My mother writes back; “Don’t scrimp on your meals, please honey, we really are managing fine and can do on less because we have the food in the basement and it really needs to be used before the year is over.”
At the base of our stairs there was a narrow room to the right that had once been filled with coal for our furnace, until our house was converted to gas heat. At the time of the letter shelves had been added to the coal bin room and they were lined with Mason jars packed with green beans, tomatoes, and the dreaded beets. When I was older I would sometimes brace myself, brush away the cobwebs, and try to identify some of the unknown things my mother had put away, and pray that those jars would never be opened.
My mother was raised in a family a rung up in the ladder of accessible money in comparison to my father’s family.. Both her grandfathers were relatively wealthy. Her father Wilford made a decent living and all the pictures of her before she was married show her in nice dresses and a number of fashionable hats. I can find no whiff of regret or complaint about the lack of money or the back breaking amount of work she signed up for in this marriage.
With no intention of “comic irony” my mother writes this in one of her letters.

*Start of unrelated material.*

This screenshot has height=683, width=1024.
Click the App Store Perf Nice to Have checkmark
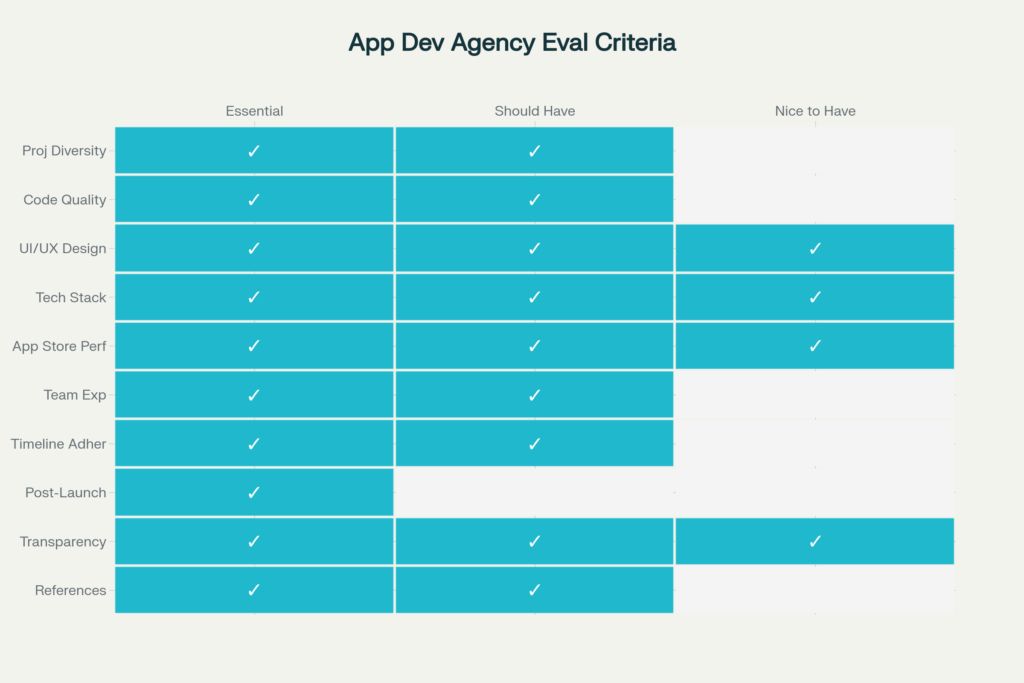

“The sun came up and it’s a lovely day, the wash is done, babies to school, Danny bathed and fed, and beds made, now I can start on my day’s work.”
This letter includes information on what must have been the end of the road for the chickens and the rooster housed in the small chicken house at the back edge of our property. On my short visit with Sherry last weekend she reminded me of her ingenious method of removing the heads of the chickens. Closing the heavy chicken house door on the chicken’s neck was much easier than the unpredictable and dangerous hacking away with a hatchet. Was Judy on the other side of the door stretching the chicken’s neck?
Here’s an excerpt from my mother’s letter on the chickens:
“The chickens didn’t bring such a good price – by his (the buyer's) scales the rooster only weighed six and a half pounds, so you see there is quite a difference in the way they figure and the way we figured. He figured 73 lbs of hens at .23 cents and six and a half lbs. for the rooster at nineteen cents. He gave me $18.03. I objected, said I know the rooster weighed more, but it was the last weighed and he had weighed the hens in bunches and already had them in the car.
The water heater broke down after I was through with the wash – Chris is coming after the saw.”
In addition to being strapped for money my parents were planning to move us all temporarily to Manhattan, Kansas. My mother had lined up a renter for our house at $45.00 a month and she was selling all of my father’s tools. The outcome of the war was shifting in our favor and the move never occurred.
Here’s a line in one letter that sums up how she must have felt many times.
“I’m tired – tired – tired –all the kids have colds.”